> _Task details_:
Swap "camera" for "microphone" in the lines running from the one holding "Toggle Show group name of sub tool" through the end of the records, inclusive, and give those lines again with all else unchanged. Leave out the pictures.

> _Supplied entries_:
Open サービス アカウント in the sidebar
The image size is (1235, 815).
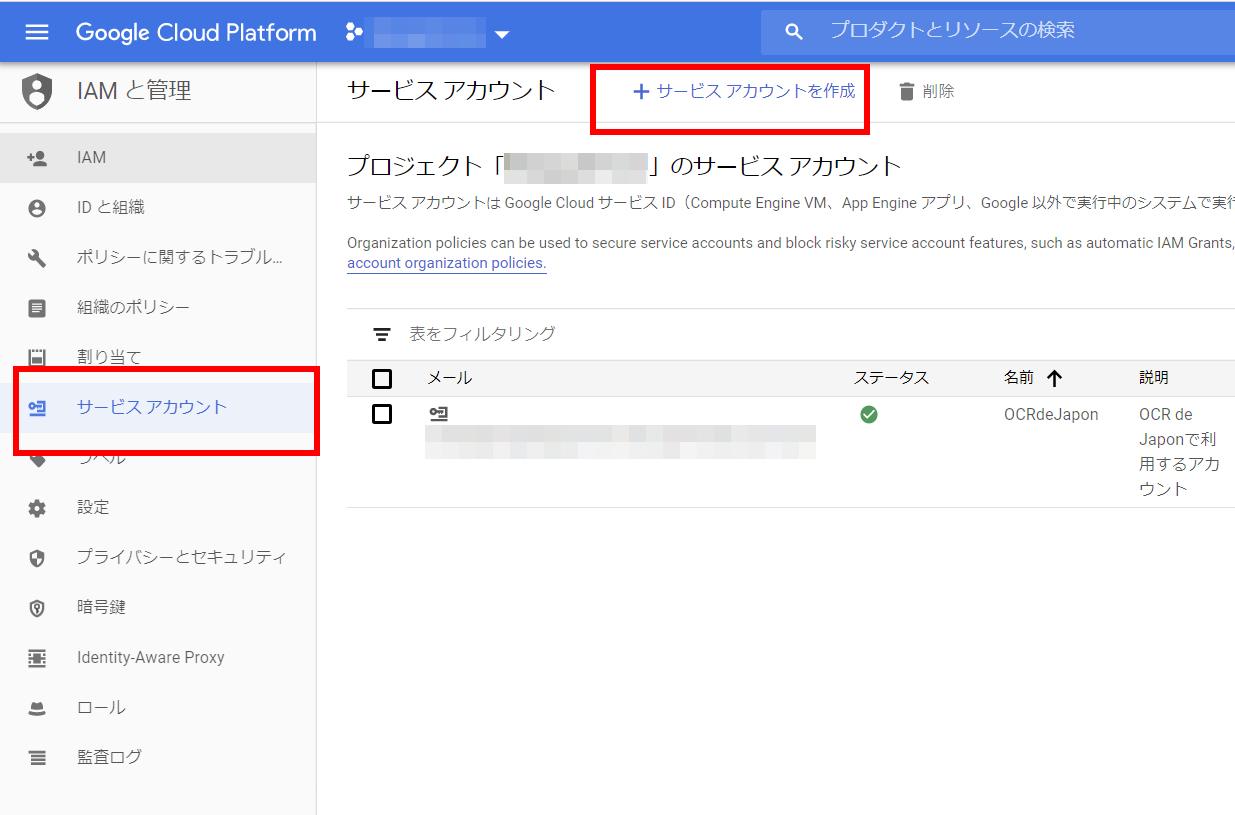click(x=152, y=407)
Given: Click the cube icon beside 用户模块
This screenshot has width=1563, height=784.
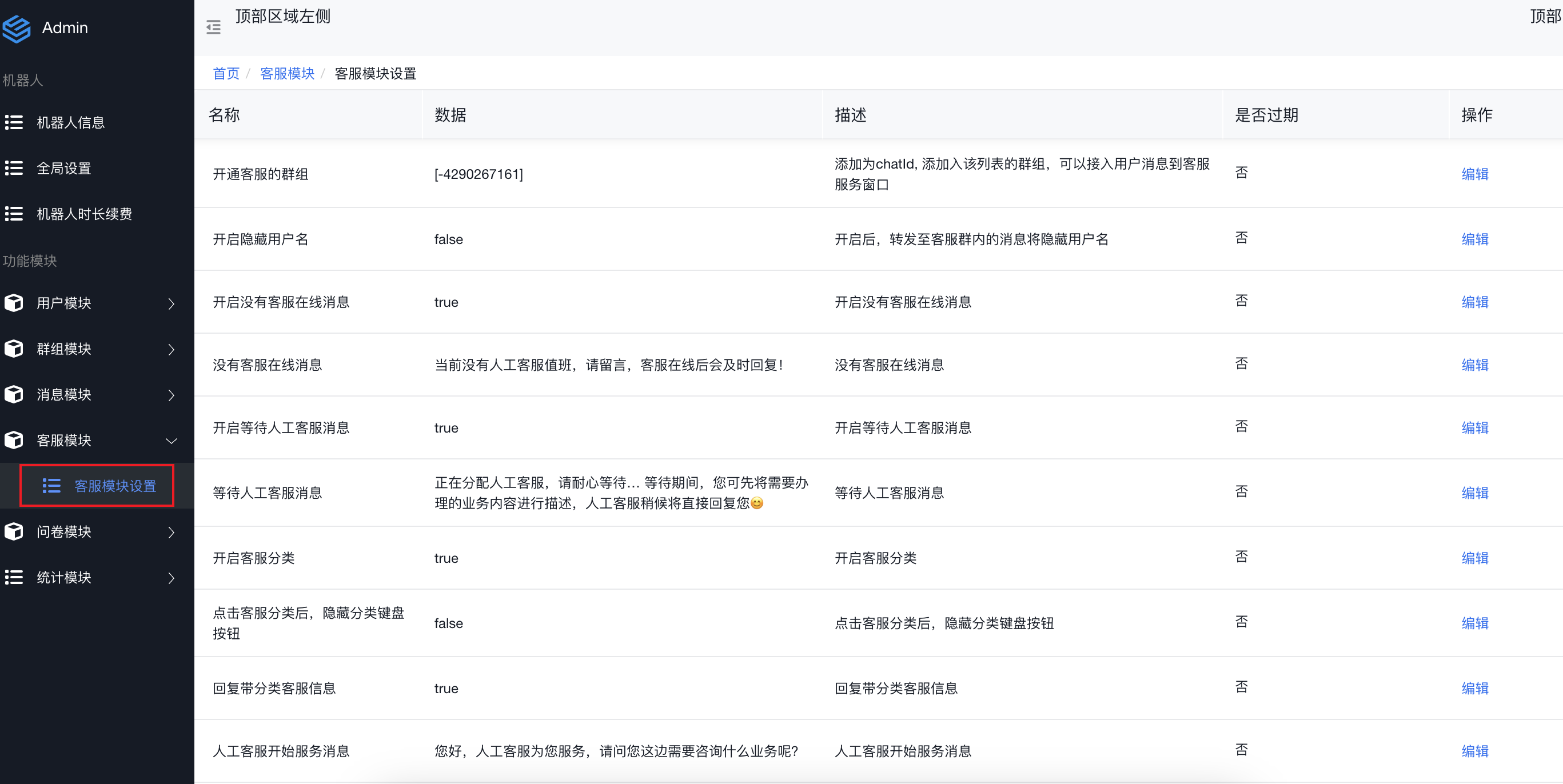Looking at the screenshot, I should (14, 302).
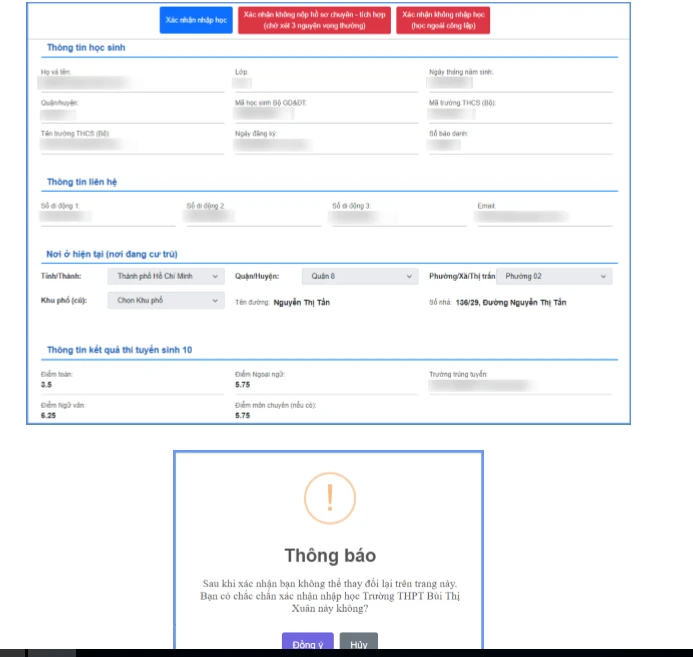
Task: Expand the Quận/Huyện dropdown showing Quận 8
Action: [360, 276]
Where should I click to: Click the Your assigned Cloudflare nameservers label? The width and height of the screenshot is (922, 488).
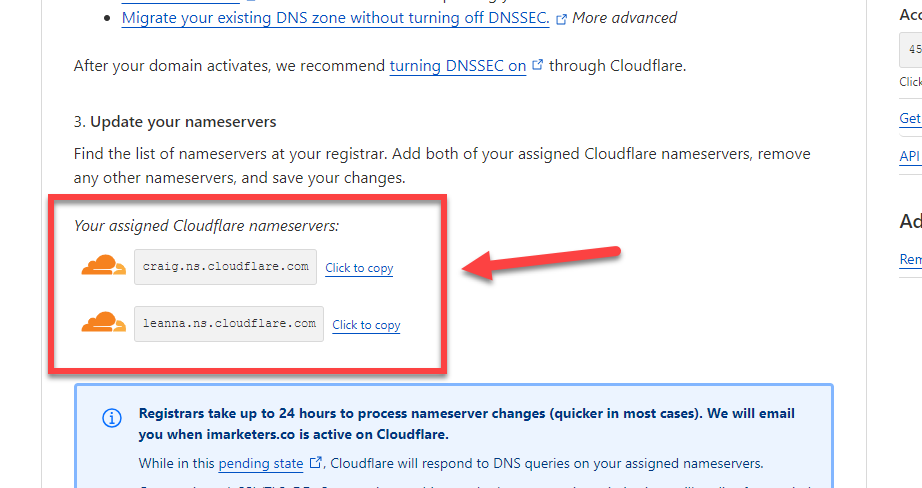pyautogui.click(x=206, y=226)
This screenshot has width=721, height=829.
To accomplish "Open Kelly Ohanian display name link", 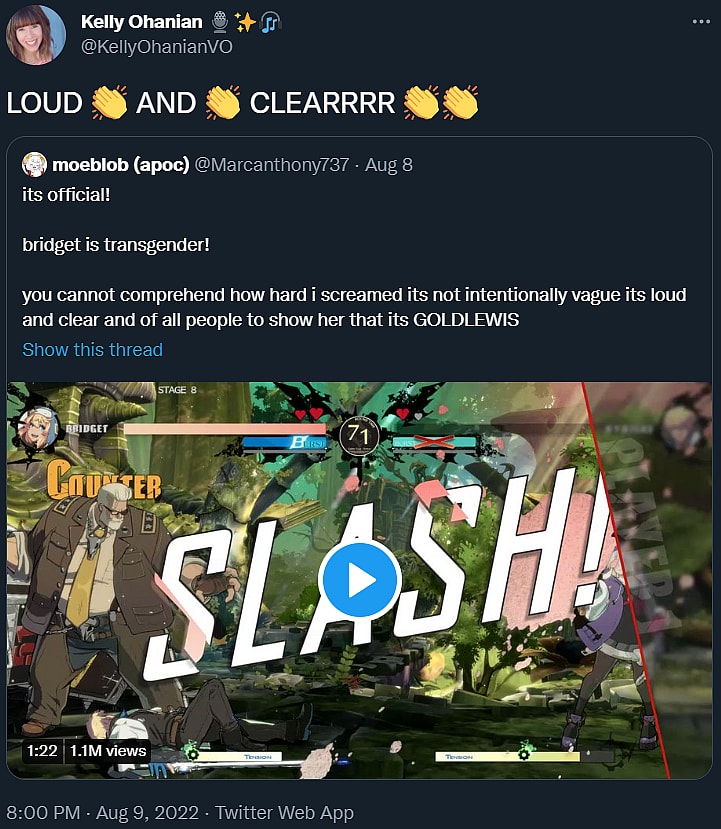I will click(x=142, y=22).
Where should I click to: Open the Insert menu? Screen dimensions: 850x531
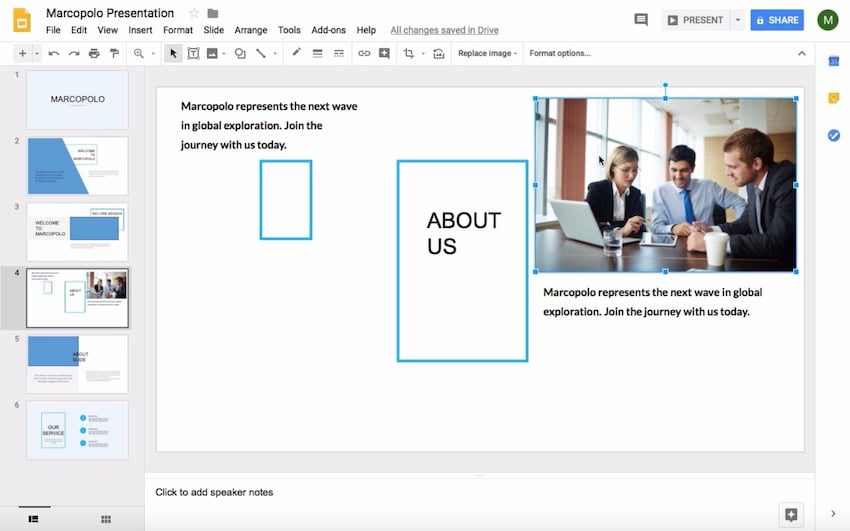pyautogui.click(x=140, y=30)
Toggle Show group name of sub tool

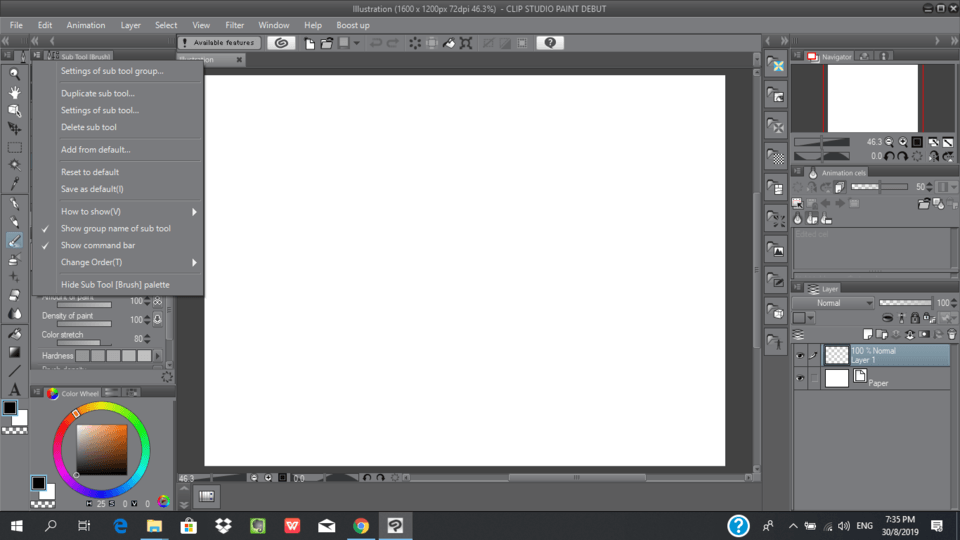[x=115, y=228]
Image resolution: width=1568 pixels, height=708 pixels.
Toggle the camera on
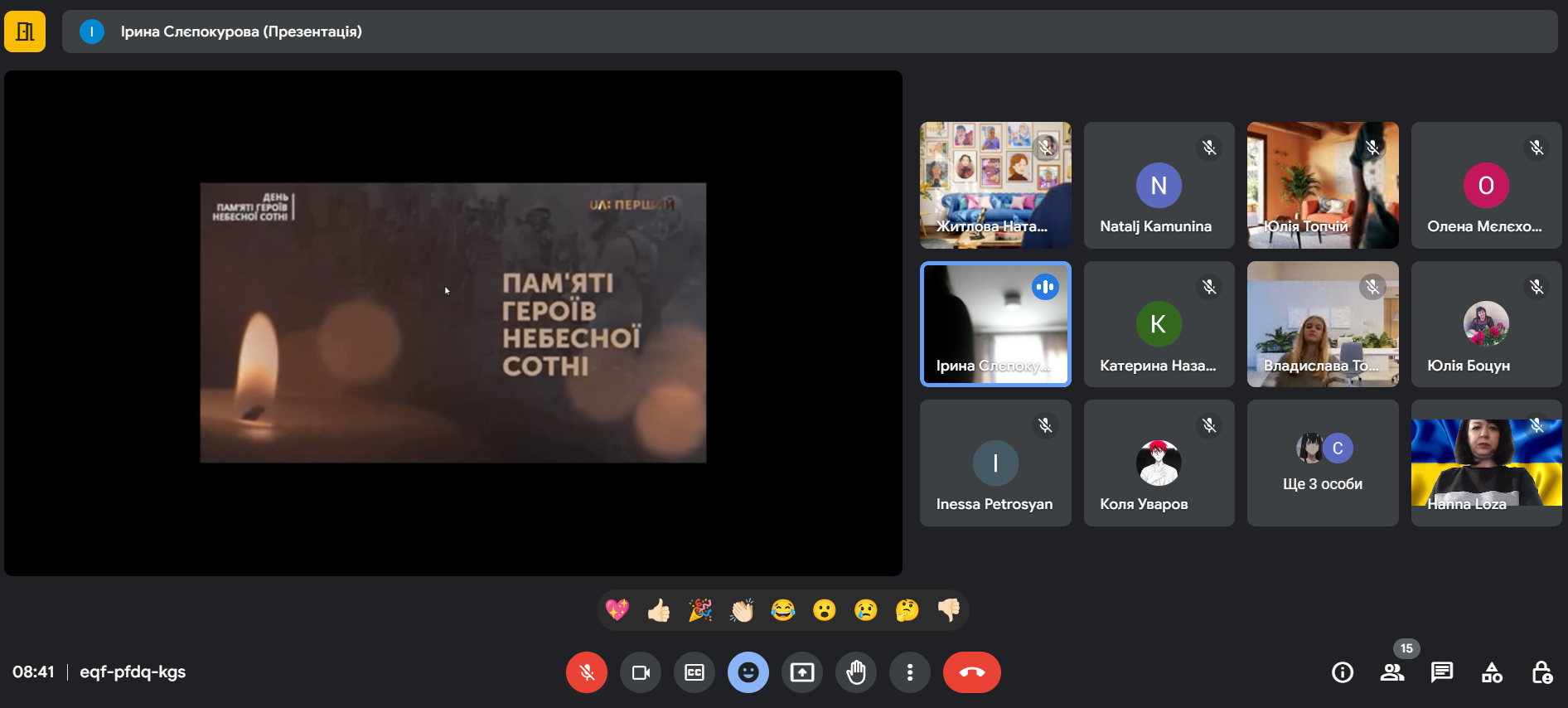pyautogui.click(x=641, y=672)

> _The output_:
Toggle Show group name of sub tool

[x=115, y=228]
Image resolution: width=1568 pixels, height=708 pixels.
Toggle the microphone on
pyautogui.click(x=641, y=672)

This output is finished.